Stored items from a collection
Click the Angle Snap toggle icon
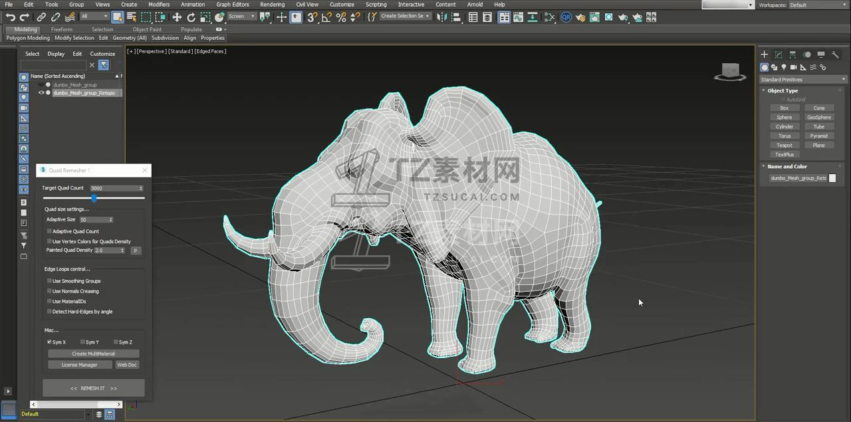The width and height of the screenshot is (851, 422). point(326,17)
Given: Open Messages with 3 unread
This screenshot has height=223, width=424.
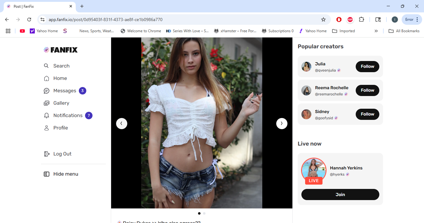Looking at the screenshot, I should coord(65,91).
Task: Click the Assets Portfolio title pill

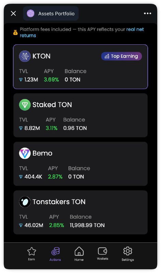Action: click(x=51, y=13)
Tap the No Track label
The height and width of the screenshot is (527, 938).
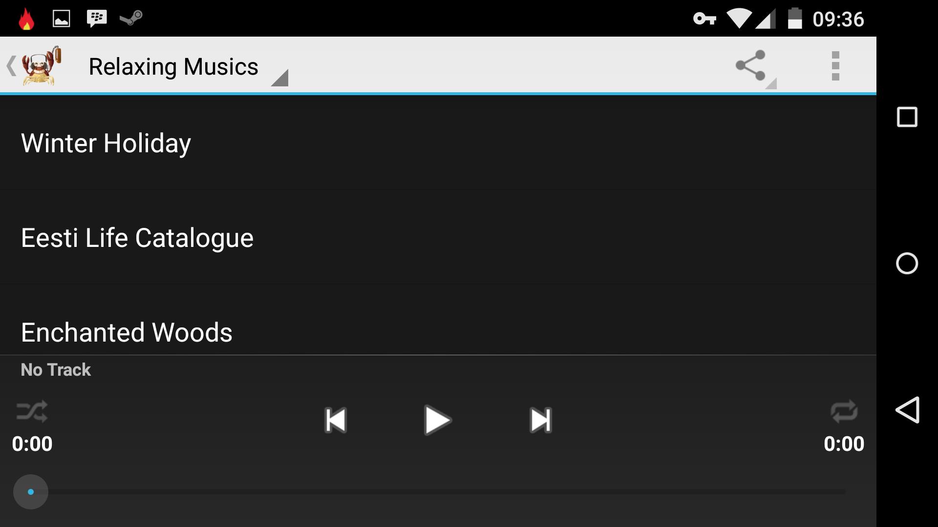pyautogui.click(x=56, y=370)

▶ How to complete this task
Take the entries above and restate them word for word, minus their images.

▶ Response area
Click the Angle Snap toggle icon
The width and height of the screenshot is (851, 422). point(326,17)
Given: Open Messages with 3 unread
This screenshot has height=223, width=424.
Looking at the screenshot, I should coord(65,91).
Task: Click the Assets Portfolio title pill

Action: click(x=51, y=13)
Tap the No Track label
The height and width of the screenshot is (527, 938).
pyautogui.click(x=56, y=370)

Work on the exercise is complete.